**Exercise description**
Work out how many lines in the data include the string "disk"; reply with that number alone.

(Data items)
+++

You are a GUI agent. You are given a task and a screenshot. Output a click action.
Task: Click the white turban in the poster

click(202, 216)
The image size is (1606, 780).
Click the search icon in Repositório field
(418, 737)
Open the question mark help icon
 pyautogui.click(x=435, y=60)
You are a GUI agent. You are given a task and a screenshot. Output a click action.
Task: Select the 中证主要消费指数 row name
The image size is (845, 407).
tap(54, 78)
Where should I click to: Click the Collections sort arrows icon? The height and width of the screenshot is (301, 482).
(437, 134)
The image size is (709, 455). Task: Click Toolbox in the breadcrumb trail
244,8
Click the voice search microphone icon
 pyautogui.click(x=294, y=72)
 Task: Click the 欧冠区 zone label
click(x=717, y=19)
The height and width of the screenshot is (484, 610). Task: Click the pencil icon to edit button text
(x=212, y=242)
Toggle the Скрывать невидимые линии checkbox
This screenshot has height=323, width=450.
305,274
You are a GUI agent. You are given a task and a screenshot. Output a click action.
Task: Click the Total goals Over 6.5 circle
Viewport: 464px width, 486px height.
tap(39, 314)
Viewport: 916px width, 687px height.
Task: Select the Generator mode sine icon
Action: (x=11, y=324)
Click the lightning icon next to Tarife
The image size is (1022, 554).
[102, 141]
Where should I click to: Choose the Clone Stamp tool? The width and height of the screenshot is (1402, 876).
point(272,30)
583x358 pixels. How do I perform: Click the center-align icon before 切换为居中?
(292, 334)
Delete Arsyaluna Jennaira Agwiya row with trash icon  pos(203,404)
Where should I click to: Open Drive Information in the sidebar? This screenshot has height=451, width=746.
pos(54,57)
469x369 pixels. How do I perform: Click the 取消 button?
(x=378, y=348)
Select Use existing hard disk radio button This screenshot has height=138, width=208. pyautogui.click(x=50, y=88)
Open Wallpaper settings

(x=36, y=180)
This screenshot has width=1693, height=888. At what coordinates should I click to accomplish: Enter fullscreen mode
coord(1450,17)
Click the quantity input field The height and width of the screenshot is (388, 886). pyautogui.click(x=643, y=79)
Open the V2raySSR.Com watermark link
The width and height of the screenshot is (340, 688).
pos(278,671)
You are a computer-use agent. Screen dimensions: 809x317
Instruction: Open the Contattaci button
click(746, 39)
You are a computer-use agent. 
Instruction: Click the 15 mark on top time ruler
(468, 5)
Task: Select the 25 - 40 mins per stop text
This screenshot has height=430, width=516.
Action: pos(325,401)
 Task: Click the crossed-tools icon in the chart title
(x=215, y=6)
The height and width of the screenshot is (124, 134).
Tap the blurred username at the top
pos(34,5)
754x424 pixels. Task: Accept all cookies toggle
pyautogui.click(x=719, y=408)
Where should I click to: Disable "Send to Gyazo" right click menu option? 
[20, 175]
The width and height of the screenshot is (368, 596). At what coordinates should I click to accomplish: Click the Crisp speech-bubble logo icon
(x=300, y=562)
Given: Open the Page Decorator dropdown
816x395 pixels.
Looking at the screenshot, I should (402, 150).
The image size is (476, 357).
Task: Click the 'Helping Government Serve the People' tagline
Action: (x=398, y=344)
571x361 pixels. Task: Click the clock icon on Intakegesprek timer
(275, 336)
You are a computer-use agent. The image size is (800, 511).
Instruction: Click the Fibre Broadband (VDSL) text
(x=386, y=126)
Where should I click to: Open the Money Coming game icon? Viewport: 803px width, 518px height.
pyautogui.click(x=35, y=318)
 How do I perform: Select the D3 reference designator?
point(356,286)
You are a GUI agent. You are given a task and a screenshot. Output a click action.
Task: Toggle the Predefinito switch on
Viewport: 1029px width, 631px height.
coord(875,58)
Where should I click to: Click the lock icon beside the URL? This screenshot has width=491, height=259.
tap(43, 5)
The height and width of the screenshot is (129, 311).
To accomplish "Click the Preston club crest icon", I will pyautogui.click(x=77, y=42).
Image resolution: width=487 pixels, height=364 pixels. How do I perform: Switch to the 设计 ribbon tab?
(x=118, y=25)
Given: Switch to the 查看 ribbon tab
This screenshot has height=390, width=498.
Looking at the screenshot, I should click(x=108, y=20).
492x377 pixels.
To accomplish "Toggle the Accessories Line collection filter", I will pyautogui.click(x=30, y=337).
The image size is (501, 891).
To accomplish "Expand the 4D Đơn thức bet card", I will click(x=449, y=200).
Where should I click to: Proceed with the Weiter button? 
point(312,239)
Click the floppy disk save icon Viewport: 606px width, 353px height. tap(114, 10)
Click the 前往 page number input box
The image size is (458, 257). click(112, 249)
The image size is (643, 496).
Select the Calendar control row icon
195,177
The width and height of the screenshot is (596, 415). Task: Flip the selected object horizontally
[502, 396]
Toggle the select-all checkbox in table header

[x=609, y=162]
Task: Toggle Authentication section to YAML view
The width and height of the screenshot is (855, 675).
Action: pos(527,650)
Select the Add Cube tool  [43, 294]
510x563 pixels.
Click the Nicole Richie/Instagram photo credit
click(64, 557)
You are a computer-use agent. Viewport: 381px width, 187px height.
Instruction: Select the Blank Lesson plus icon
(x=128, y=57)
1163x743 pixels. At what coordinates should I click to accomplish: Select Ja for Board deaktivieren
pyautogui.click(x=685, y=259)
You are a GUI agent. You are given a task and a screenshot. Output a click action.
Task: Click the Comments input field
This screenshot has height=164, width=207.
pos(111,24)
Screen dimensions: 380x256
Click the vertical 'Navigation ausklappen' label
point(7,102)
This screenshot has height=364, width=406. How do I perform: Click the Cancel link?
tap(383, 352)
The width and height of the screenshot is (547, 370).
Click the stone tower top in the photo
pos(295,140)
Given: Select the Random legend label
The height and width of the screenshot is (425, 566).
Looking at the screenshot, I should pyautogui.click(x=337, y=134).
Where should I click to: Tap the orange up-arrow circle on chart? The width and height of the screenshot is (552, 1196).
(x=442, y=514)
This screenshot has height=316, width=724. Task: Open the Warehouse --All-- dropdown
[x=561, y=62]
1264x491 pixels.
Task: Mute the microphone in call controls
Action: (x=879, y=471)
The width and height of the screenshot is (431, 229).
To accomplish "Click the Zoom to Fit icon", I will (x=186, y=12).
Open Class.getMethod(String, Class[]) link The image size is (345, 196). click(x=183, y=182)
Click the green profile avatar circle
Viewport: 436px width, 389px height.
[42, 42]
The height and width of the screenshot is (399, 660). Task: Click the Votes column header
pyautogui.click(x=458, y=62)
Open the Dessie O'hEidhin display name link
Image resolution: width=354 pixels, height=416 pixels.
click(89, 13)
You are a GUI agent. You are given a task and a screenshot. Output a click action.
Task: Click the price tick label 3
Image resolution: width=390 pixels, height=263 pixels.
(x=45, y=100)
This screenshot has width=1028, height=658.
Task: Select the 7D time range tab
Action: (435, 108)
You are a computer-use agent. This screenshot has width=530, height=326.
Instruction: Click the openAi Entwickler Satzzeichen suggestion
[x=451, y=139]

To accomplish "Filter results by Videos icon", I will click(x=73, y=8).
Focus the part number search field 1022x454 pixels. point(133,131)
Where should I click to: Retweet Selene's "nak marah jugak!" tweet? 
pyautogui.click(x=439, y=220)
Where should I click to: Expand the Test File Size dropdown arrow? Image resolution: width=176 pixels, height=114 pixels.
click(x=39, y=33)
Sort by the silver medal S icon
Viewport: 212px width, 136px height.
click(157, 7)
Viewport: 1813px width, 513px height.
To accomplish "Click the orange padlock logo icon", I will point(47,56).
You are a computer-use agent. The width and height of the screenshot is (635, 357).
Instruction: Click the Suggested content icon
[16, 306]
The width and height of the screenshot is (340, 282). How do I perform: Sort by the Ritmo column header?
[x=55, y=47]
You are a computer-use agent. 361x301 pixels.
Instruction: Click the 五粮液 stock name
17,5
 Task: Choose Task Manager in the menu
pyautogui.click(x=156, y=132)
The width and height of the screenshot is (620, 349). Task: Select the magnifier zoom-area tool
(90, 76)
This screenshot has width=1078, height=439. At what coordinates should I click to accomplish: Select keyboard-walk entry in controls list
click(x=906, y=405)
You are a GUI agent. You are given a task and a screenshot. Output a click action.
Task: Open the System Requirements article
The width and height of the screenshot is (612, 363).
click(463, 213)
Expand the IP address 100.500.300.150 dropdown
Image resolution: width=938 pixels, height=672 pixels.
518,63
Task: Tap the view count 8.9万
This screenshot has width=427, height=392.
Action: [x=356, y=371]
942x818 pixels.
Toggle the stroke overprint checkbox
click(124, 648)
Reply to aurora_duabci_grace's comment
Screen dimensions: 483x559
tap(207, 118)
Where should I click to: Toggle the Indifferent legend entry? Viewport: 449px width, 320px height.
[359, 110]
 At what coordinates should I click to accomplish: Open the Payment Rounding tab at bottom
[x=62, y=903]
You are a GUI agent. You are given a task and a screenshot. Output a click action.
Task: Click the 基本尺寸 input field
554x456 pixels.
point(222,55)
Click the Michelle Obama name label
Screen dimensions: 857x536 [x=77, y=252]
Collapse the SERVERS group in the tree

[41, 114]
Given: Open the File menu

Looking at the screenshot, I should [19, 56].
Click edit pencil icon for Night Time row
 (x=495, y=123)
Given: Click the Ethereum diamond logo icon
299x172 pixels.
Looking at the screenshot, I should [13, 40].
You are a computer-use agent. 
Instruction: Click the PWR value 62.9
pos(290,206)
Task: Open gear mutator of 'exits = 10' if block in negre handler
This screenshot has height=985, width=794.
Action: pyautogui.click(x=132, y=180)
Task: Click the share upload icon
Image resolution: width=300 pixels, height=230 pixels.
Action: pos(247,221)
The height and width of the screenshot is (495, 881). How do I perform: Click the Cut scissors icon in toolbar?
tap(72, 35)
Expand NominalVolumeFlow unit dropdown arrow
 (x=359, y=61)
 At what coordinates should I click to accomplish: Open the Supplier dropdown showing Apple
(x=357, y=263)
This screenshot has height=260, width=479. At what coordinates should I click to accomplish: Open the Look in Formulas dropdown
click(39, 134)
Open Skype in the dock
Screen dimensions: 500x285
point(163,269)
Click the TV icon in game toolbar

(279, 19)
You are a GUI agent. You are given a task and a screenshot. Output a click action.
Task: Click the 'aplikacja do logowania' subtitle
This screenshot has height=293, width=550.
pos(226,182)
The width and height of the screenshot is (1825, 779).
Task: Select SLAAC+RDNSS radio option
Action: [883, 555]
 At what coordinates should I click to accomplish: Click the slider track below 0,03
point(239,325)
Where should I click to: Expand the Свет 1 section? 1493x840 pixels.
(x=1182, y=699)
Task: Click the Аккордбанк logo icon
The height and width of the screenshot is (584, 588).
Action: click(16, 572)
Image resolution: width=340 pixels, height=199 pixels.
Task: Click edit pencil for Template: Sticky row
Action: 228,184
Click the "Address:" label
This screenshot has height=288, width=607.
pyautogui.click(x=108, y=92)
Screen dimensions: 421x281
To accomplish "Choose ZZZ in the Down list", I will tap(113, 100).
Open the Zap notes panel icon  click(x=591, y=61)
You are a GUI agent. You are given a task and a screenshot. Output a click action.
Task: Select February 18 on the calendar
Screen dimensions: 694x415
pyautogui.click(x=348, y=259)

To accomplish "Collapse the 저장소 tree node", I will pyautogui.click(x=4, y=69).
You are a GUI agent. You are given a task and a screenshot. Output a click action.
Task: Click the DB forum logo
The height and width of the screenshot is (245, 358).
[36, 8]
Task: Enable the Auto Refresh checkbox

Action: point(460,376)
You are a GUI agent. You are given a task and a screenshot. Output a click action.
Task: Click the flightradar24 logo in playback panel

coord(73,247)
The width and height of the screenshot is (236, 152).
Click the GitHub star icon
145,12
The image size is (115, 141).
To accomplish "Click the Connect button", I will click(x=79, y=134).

+++

**Worked solution**
2